Who am I, if not the sickly embodiment of my own temporality? The so-called “human condition”: that ultimately vain and ineffectual interruption of not-being, is a cruel dialectical joke; a pointless and irrevocable mistake brought about by a birth in which we had no say.
Imagine if, in the fetus stage, we possessed the power of foresight; the ability to see life as it is and all that awaited us– would we have been so repulsed, so indignant, and so disappointed at the grim prospects of existing as such that we would turn away and simply say, “nevermind!”?
That we cannot undo our birth is truly tragic. That we cannot step outside our own temporality — equally so; but this is all made worse in light of the fact that one cannot step outside one’s own conscious relation to temporality itself.
If we must have been born, would it not have been better to enter this world as a lower-form of life? To partake in the rapture of existing sans consciousness of our own temporality — that which grabs hold of the paradoxically absurd relationship between our own finite being contra infinite possibility and becoming?
Our existence is the most disconsolate, dreary, and disappointing.

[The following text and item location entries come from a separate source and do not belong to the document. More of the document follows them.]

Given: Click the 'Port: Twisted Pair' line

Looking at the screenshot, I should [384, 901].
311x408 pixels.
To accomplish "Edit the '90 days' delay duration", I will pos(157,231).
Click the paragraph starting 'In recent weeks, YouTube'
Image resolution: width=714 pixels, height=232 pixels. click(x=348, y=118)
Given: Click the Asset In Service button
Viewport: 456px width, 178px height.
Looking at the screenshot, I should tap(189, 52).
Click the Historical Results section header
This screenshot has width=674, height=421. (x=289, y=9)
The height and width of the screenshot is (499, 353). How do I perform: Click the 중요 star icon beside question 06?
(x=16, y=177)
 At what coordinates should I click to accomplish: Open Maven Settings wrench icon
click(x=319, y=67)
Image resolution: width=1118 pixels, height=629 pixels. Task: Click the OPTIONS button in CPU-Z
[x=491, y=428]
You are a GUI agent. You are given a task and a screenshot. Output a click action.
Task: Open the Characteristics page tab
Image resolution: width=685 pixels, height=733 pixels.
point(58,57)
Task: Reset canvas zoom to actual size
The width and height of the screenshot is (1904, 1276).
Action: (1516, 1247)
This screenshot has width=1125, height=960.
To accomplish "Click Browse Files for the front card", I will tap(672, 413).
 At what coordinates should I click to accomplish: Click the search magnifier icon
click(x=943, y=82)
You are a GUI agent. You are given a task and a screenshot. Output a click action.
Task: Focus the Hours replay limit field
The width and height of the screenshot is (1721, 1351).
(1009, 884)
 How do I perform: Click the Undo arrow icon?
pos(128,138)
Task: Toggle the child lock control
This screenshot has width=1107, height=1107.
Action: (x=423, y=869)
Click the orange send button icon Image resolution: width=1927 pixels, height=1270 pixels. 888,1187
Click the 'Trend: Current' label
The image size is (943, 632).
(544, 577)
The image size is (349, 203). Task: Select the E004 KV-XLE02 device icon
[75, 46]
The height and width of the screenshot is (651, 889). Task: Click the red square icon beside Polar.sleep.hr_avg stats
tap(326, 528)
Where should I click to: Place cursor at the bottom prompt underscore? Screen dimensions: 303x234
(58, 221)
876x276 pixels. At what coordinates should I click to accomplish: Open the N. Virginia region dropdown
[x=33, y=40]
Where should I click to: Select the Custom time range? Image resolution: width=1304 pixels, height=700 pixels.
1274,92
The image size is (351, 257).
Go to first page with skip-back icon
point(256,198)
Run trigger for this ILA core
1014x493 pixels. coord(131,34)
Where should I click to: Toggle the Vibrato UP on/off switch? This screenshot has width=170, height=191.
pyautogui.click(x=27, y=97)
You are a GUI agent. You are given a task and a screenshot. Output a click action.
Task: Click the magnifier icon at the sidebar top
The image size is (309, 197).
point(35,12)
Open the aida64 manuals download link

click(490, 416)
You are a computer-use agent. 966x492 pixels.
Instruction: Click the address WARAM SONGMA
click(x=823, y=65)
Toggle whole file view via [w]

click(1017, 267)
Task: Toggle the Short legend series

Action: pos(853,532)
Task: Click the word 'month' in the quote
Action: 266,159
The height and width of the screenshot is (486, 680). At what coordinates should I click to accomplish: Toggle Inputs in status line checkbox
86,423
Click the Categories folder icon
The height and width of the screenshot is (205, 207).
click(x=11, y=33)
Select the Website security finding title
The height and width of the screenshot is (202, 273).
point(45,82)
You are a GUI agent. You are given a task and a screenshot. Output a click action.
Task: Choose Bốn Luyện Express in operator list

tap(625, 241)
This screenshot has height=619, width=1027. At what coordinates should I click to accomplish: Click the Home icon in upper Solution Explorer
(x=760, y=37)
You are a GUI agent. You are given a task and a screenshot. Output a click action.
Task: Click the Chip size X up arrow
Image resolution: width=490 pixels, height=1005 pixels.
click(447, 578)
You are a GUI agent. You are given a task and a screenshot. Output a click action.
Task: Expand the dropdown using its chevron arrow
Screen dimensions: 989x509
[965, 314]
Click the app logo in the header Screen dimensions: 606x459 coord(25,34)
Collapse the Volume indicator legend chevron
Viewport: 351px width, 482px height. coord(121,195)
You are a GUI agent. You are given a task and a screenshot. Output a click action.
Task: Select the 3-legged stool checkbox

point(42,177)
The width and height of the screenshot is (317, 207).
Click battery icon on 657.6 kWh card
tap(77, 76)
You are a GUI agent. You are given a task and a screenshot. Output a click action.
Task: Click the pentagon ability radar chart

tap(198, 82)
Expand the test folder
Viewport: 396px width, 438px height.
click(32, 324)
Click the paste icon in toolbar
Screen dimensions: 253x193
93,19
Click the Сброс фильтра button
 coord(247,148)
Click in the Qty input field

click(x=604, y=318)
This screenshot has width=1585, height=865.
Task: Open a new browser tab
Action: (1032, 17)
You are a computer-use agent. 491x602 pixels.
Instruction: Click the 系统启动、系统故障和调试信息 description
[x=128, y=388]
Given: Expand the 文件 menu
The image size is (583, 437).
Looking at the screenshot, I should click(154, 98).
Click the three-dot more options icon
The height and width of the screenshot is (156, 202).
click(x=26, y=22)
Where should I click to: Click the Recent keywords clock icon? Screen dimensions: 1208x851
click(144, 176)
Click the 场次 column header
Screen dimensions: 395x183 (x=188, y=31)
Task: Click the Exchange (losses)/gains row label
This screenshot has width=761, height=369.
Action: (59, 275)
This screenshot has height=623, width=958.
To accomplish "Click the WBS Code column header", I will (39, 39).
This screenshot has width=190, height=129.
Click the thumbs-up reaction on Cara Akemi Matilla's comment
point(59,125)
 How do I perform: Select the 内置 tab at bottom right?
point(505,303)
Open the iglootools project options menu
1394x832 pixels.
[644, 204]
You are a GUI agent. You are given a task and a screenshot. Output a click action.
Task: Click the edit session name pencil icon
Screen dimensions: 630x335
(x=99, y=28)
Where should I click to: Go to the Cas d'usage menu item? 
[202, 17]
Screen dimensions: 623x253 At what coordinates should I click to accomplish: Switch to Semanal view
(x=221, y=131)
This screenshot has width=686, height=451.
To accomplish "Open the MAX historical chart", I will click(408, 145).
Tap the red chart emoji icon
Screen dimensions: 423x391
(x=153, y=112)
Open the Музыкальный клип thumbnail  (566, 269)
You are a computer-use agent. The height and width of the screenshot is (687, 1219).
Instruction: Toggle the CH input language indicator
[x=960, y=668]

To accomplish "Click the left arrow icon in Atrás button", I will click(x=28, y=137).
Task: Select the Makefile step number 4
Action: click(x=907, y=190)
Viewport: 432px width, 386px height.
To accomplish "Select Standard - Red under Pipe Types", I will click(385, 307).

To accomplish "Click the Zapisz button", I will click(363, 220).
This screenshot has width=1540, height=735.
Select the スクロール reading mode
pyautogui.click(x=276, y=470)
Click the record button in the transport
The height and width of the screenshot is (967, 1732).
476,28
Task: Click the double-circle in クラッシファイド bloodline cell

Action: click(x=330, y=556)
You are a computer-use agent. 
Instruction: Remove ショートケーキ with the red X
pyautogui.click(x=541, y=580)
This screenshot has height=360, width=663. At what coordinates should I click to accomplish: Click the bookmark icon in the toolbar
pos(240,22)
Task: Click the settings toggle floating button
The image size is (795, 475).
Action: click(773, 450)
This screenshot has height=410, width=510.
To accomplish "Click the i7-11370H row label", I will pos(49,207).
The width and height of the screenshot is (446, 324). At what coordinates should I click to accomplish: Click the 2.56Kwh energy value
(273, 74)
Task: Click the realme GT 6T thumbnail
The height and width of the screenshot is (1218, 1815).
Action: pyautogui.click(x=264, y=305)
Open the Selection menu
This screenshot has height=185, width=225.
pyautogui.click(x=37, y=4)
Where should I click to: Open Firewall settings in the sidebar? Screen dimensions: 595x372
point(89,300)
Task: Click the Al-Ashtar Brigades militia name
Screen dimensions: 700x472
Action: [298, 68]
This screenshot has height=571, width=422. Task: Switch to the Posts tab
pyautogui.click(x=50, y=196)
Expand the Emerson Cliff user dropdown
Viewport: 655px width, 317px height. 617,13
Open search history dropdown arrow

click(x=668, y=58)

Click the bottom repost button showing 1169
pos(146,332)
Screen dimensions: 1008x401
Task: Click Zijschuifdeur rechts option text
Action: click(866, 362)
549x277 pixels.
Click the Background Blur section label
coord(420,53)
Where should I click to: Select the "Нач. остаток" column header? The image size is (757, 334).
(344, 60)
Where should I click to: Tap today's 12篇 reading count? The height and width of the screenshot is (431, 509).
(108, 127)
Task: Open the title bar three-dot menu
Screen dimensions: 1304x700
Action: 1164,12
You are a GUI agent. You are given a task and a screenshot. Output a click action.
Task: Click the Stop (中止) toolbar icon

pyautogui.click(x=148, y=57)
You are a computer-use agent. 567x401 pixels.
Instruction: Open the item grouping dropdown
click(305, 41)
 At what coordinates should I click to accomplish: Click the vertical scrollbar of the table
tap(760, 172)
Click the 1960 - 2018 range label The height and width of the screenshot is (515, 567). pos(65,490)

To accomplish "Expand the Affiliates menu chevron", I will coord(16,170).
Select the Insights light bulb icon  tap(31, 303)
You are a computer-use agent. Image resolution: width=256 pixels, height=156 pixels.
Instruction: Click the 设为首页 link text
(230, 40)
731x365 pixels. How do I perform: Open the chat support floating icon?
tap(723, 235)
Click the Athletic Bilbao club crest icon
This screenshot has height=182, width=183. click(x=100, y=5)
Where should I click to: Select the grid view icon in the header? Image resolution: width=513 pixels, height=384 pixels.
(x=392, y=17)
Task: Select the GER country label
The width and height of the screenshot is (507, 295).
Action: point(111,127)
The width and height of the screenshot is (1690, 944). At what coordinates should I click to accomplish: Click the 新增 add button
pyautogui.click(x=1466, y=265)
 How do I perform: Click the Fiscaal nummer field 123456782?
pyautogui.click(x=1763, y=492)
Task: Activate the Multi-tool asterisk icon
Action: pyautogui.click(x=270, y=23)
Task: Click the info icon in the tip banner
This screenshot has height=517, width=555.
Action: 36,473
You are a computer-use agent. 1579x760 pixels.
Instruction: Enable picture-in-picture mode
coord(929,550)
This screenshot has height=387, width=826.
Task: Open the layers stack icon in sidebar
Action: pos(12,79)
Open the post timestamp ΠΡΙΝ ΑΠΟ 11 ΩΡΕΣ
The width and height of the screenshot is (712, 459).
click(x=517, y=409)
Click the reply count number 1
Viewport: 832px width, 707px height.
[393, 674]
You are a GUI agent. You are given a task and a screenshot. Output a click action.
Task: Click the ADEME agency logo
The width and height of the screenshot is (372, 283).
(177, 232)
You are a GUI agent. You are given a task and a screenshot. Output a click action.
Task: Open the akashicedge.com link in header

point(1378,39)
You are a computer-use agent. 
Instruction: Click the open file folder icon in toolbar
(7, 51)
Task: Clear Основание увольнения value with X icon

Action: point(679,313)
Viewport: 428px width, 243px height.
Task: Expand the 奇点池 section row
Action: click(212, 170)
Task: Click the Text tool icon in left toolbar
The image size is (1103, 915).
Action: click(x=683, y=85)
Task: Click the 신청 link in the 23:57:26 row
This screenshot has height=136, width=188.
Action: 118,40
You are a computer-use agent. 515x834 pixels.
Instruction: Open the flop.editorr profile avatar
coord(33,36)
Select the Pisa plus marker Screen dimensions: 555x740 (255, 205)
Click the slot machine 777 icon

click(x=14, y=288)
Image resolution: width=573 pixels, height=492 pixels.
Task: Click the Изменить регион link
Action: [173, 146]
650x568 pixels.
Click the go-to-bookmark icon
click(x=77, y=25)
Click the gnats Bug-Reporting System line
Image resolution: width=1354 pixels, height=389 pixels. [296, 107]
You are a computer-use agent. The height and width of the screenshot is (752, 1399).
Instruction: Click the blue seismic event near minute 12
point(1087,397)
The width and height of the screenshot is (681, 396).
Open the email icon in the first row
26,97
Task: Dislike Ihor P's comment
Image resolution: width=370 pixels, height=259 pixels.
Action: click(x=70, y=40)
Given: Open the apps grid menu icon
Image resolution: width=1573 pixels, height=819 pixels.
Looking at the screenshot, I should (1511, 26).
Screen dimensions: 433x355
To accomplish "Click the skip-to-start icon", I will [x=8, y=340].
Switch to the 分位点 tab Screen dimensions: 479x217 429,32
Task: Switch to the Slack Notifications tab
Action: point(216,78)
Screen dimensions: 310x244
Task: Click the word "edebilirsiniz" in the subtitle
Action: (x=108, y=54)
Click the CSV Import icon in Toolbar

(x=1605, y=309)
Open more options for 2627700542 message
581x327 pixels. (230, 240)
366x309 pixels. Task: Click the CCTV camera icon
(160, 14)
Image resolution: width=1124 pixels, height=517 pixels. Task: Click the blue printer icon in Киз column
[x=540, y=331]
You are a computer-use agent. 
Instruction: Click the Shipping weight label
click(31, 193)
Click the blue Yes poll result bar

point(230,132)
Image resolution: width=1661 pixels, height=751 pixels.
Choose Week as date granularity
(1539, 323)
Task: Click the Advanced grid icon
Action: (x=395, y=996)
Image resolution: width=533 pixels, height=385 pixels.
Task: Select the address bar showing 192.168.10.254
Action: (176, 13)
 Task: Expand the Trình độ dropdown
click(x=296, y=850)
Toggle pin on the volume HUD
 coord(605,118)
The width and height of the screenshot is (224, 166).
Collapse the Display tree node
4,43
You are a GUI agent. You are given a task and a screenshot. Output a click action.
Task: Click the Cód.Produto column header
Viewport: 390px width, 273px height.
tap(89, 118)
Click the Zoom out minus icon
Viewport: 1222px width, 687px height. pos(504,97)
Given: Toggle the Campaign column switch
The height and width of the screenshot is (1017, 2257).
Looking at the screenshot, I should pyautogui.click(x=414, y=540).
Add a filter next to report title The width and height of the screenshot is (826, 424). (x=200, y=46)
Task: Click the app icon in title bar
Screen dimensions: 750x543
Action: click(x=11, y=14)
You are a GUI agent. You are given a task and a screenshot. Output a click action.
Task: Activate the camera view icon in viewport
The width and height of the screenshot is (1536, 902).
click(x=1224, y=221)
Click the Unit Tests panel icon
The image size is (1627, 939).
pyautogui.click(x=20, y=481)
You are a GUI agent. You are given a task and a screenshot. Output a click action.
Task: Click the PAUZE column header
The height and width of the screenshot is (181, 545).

For we are the wretched slaves of time itself — forever caught in its indifferent whirlwinds – tossed about aimlessly between an unfortunate birth and an untimely death. The only solace is beyond our reach: to have never been at all.
Temporal structure of the Self:
My facticity: I am always already thrown into a world; I always already was what I am.
My possibilities: I am always ahead of myself in such a way that I am the projection of my ownmost possibilities ahead of me.
My existence: I am always already in the world, always already what I am/was/will be, and always ahead of myself projecting my own self onto my own possibilities.